OGAN ILIR, Silampari Terkini-Kementerian Agama Republik Indonesia genap berusia 80 tahun pada 3 Januari 2026. Momentum bersejarah tersebut diperingati secara khidmat oleh Kementerian Agama Kabupaten Ogan Ilir melalui Upacara Peringatan Hari Amal Bakti (HAB) ke-80 yang diikuti oleh seluruh Aparatur Sipil Negara (ASN) di lingkungan Kemenag Ogan Ilir.
Upacara dilaksanakan di halaman MAN 1 Ogan Ilir, Sabtu (03/01/2026), dengan mengusung semangat menjaga kebhinekaan dan merawat pluralisme sebagai fondasi utama persatuan bangsa. Tema ini sejalan dengan peran strategis Kementerian Agama dalam menjaga harmoni kehidupan beragama demi kemajuan Indonesia.
Kepala Kantor Kementerian Agama Kabupaten Ogan Ilir, Dr. Wahidin, dalam keterangannya kepada awak media menyampaikan apresiasi atas dukungan penuh dari Bupati Ogan Ilir terhadap terselenggaranya peringatan HAB ke-80. Menurutnya, dukungan tersebut menjadi motivasi besar bagi seluruh ASN Kemenag untuk terus meningkatkan kinerja dan pengabdian.

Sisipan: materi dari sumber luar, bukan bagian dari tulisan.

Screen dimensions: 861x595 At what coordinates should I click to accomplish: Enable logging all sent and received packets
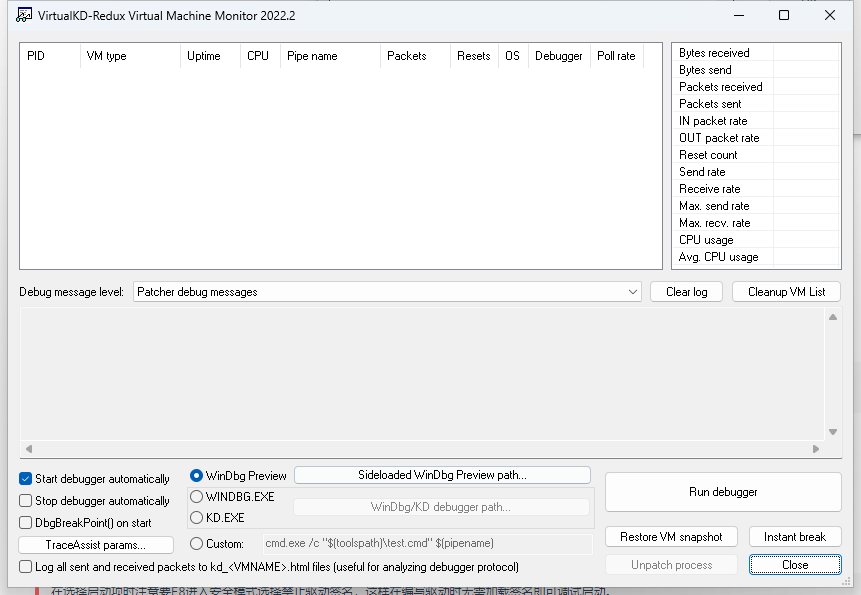[26, 567]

“Alhamdulillah, peringatan Hari Amal Bakti ke-80 ini berjalan dengan baik dan lancar. Seluruh ASN Kementerian Agama Kabupaten Ogan Ilir hadir mengikuti upacara. Dukungan dari Bupati Ogan Ilir sangat luar biasa dan menjadi penyemangat bagi kami,” ujar Dr. Wahidin.
Dalam rangkaian kegiatan tersebut, Kementerian Agama Kabupaten Ogan Ilir juga memberikan piagam penghargaan kepada ASN yang telah mengabdi selama 30 tahun, 20 tahun, dan 10 tahun, sebagai bentuk apresiasi atas dedikasi dan loyalitas dalam menjalankan tugas dan pengabdian kepada negara.

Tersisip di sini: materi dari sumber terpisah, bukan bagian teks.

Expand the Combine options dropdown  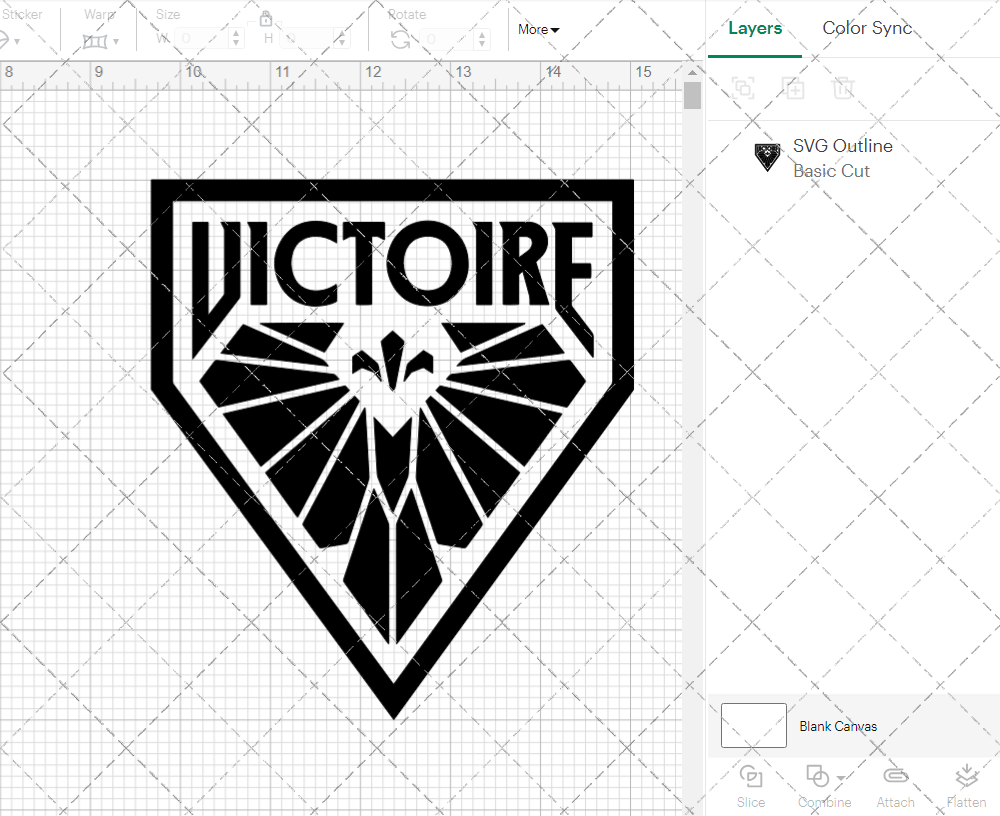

Selain itu, bertepatan dengan peringatan HAB ke-80, Kemenag Ogan Ilir turut menyerahkan enam sertifikat masjid yang berada di wilayah Kabupaten Ogan Ilir. Penyerahan sertifikat ini merupakan bagian dari komitmen Kementerian Agama dalam mendukung tertib administrasi dan penguatan kelembagaan rumah ibadah.

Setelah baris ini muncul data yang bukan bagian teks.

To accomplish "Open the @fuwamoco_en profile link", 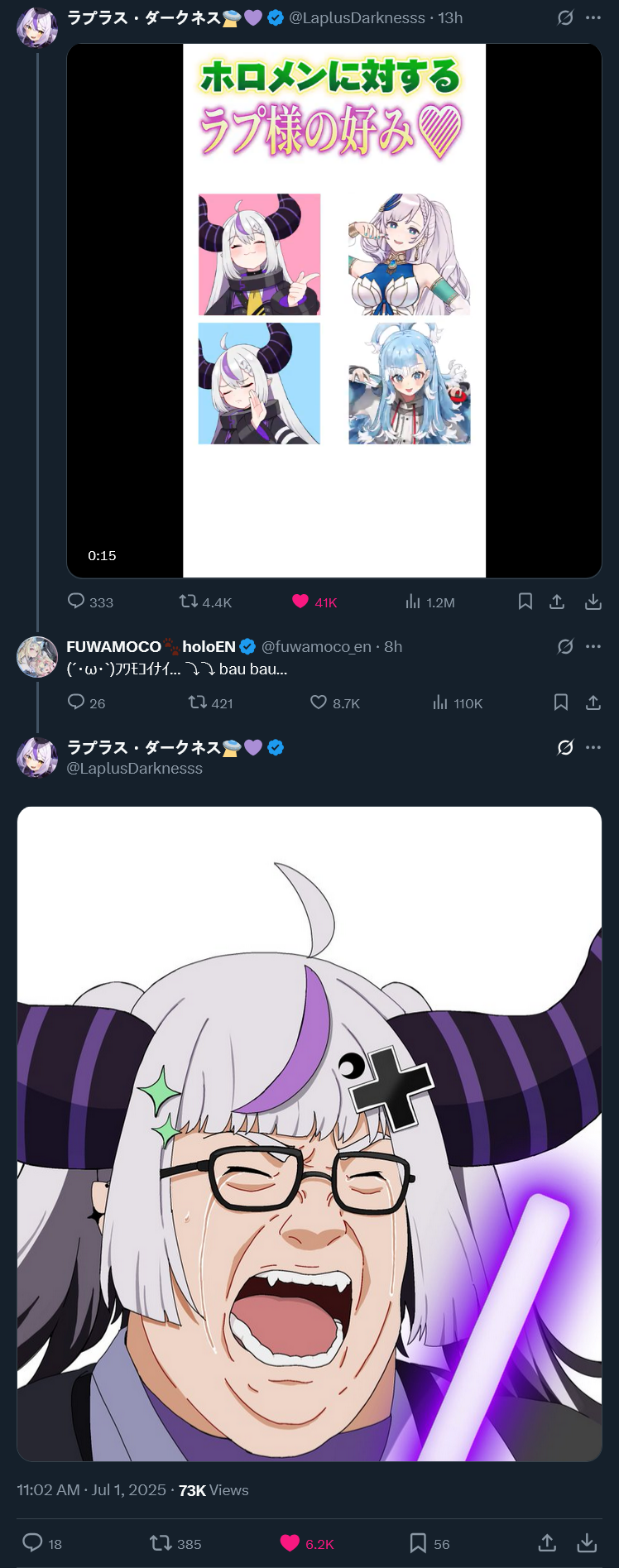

Tidak hanya bersifat seremonial, peringatan HAB ke-80 juga dirangkai dengan berbagai lomba ringan dan kegiatan kebersamaan yang melibatkan para pegawai. Kegiatan ini bertujuan untuk mempererat solidaritas, meningkatkan kebersamaan, serta menumbuhkan semangat kerja di lingkungan Kemenag Ogan Ilir.
Menutup rangkaian kegiatan, Dr. Wahidin berharap agar Kementerian Agama Kabupaten Ogan Ilir ke depan semakin eksis, profesional, dan mampu menghadirkan kinerja ASN yang berdampak nyata bagi masyarakat.
“Semoga Kementerian Agama, khususnya di Kabupaten Ogan Ilir, semakin profesional dan kinerja ASN semakin dirasakan manfaatnya oleh masyarakat,” pungkasnya.